Zäziwil - Gemeinde will einen alten Zopf abschneiden
Angefangen hat es vor Jahrzehnten mit 13 000 Franken, jetzt sind es 168 000 Franken: das burgerliche Armengut in der Gemeinderechnung Zäziwil. Jetzt soll es in einen Fonds überführt werden, damit das Geld auch genutzt werden kann.
Dass der Posten nie abnimmt, liegt an einem Dokument von 1931, das noch von Regierungsrat Hugo Dürrenmatt unterzeichnet wurde. Es heisst „Nutzungs- und Verwaltungsreglement über das burgerliche Armengut der Einwohnergemeinde Zäziwil". Darin haben die Burger ihre Grundstücke der Einwohnergemeinde zur treuhänderischen Verwaltung übertragen.
Es handelt sich dabei um „Ackerland und Bach", um „Ackerland und Weg»" oder um so und so viel „Aren Wald", wie es in dem Reglement so schön heisst (siehe Kasten). Der Pachtzins für diese Ländereien hat den Kontostand stetig anwachsen lassen. Heute beträgt er 167 793.30 Franken. Am Anfang, 1931, waren es 13 000 Franken.
Keine Burger mehr in Zäziwil
Weil das Reglement bis heute gültig ist, konnte dieses Geld in all der Zeit nicht verwendet werden. Es ist nämlich ganz klar geregelt, wer Anspruch auf die Nutzung des „burgerlichen Armenguts" hat. Es sind laut Artikel 4 nur „diejenigen Burger, deren steuerbares Einkommen nicht 10 000 Franken übersteigt oder das Vermögen, das Frauenvermögen inbegriffen, die Steuerpflicht nicht erreicht".

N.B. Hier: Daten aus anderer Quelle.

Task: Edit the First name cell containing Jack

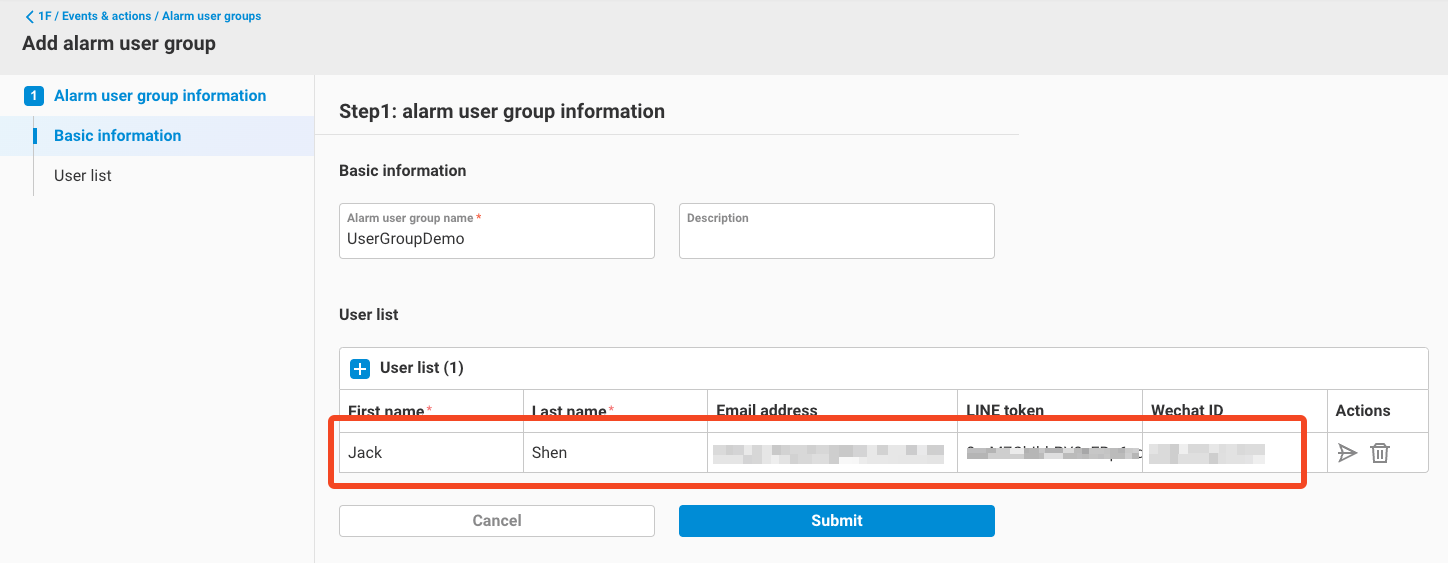Action: (x=430, y=453)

Offenbar gibt es in Zäziwil heute keine Burger mehr. Und wenn, dann sind sie von der finanziellen Lage her nicht anspruchsberechtigt. „Wegen des Reglements können wir nicht über das Geld verfügen. Das Konto ist inaktiv, seit langer Zeit", sagt Gemeindepräsidentin Elsa Nyffenegger (SVP). „Deshalb wollen wir das Burgergut nun in einen Fonds überführen, in eine sogenannte unselbstständige Stiftung." Damit solle die Gemeinde das Geld für soziale Zwecke einsetzen können.

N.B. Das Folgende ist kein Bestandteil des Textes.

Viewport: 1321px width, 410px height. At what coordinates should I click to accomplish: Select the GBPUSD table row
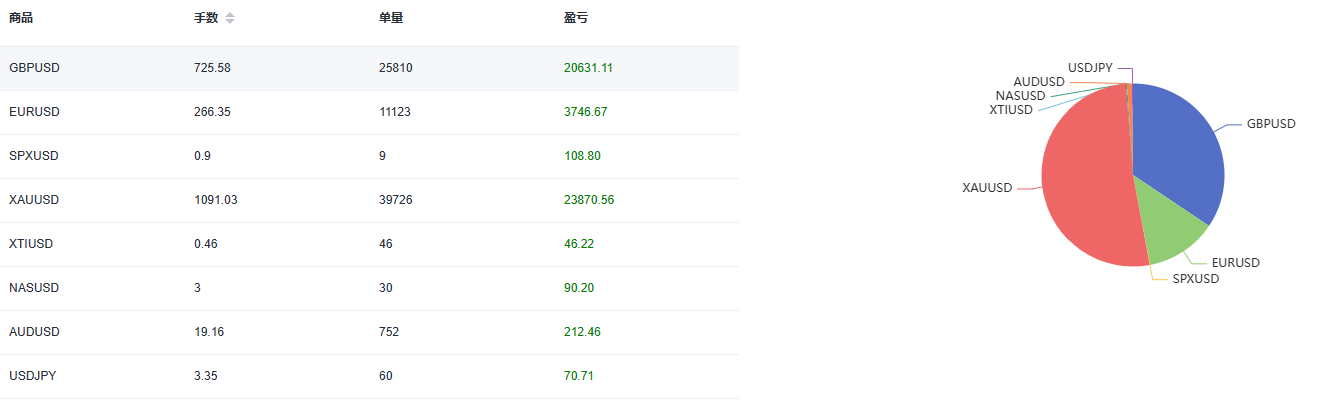point(369,68)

Eine solche Zweckänderung muss vom kantonalen Amt für Gemeinden und Raumordnung (AGR) aber genehmigt werden. Monique Schürch, Leiterin Gemeinderecht beim AGR, begleitet dieses Unterfangen. „Als Erstes muss die Gemeinde abklären, ob es in Zäziwil überhaupt noch Burger gibt, die allenfalls Ansprüche erheben könnten", erklärt sie.
Geld für soziale Zwecke
In einem zweiten Schritt gehe es dann darum, den Zweck neu zu definieren, worüber dann ebenfalls das AGR befinden müsse. Angestrebt werde nur eine leichte Zweckerweiterung, um der Gemeinde etwas mehr Spielraum zu geben. „Auf jeden Fall sollte das Geld für soziale Zwecke gebraucht werden", so Schürch.
Den ersten Schritt hat die Gemeinde bereits unternommen. Sie hat einen Aufruf im Amtsanzeiger publiziert. „Bisher hat sich noch kein Burger gemeldet", sagt Nyffenegger.
Armengut
Zäziwil ist nicht die einzige Gemeinde, die noch einen solchen Posten in ihrer Buchhaltung führt. „Vielerorts, wo es keine organisierte Burgergemeinde mehr gibt, wurde das Armengut der Einwohnergemeinde zur Verwaltung übertragen, geblieben ist die Zweckbindung", erklärt Henriette von Wattenwyl vom Verband der bernischen Burgergemeinden und burgerlichen Korporationen. Sie weiss auch, was man sich unter dem Armengut vorstellen muss. „Das Gut, respektive der Ertrag daraus, wurde für die Armen verwendet. Das konnte auch bedeuten, dass Armengenössige auf dem Land ihr Vieh weiden lassen durften", erklärt sie. „Und aus Wäldern erhielten die Bedürftigen Holz, damit sie zumindest heizen konnten."